Top of Data provided

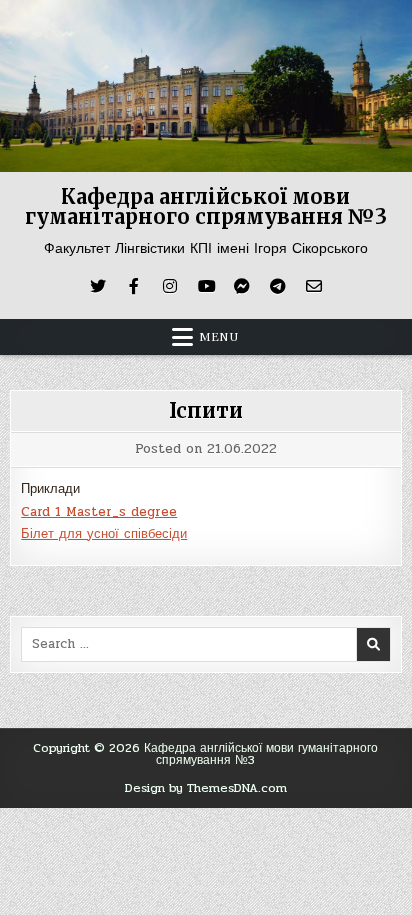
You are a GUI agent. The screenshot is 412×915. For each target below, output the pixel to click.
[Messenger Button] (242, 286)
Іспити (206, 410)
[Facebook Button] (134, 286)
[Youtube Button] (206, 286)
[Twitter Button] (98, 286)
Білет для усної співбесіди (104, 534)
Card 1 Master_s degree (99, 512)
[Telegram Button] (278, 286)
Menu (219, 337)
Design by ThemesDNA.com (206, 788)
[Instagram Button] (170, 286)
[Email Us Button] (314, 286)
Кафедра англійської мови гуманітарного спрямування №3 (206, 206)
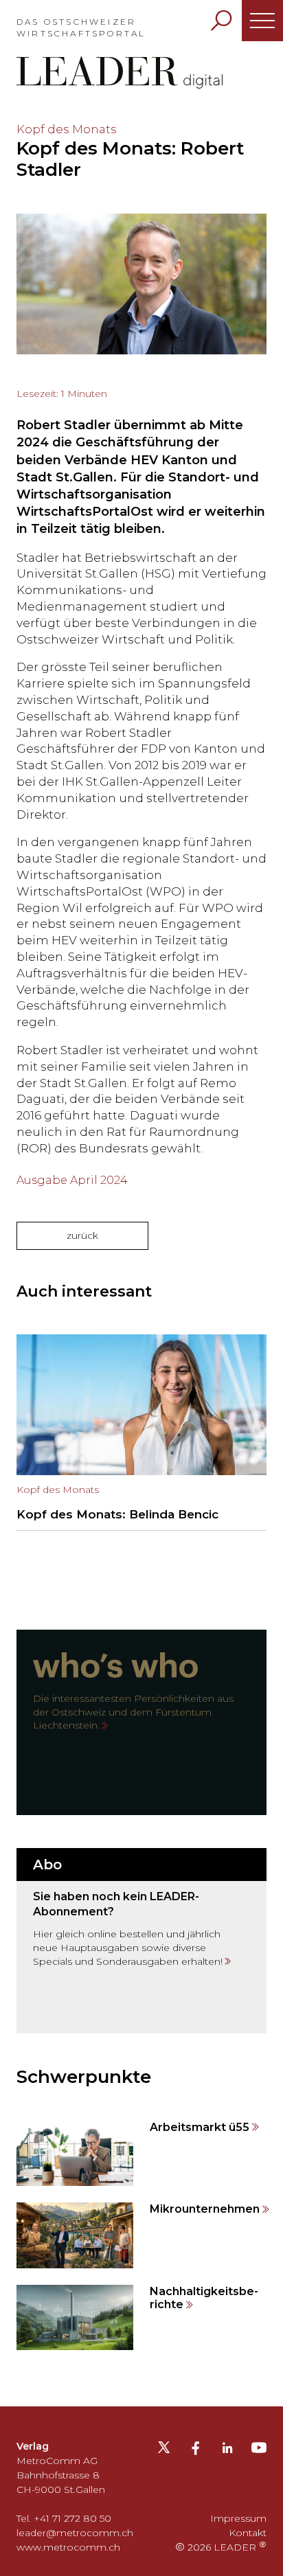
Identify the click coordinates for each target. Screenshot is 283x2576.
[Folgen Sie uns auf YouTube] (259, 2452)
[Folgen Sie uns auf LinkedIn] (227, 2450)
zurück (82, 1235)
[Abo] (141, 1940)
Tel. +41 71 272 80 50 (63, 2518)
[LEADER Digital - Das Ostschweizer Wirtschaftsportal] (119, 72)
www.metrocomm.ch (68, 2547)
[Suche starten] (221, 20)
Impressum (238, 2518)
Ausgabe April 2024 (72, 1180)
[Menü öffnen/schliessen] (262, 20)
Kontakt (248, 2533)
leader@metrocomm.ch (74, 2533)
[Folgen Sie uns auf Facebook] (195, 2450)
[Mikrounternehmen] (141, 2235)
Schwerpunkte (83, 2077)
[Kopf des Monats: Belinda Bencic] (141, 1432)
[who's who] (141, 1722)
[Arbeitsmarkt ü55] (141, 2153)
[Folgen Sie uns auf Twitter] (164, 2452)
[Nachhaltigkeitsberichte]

Bottom of Data provided

▸ **Your instructions**
Range to copy from the records above: the line containing "Design by ThemesDNA.com (206, 788)" to the line containing "[Folgen Sie uns auf YouTube] (259, 2452)", both included. Output those lines exactly and only those, skipping pictures.

▸ **Solution to this problem**
Design by ThemesDNA.com (206, 788)
[Instagram Button] (170, 286)
[Email Us Button] (314, 286)
Кафедра англійської мови гуманітарного спрямування №3 (206, 206)
Identify the click coordinates for each target. Screenshot is 283x2576.
[Folgen Sie uns auf YouTube] (259, 2452)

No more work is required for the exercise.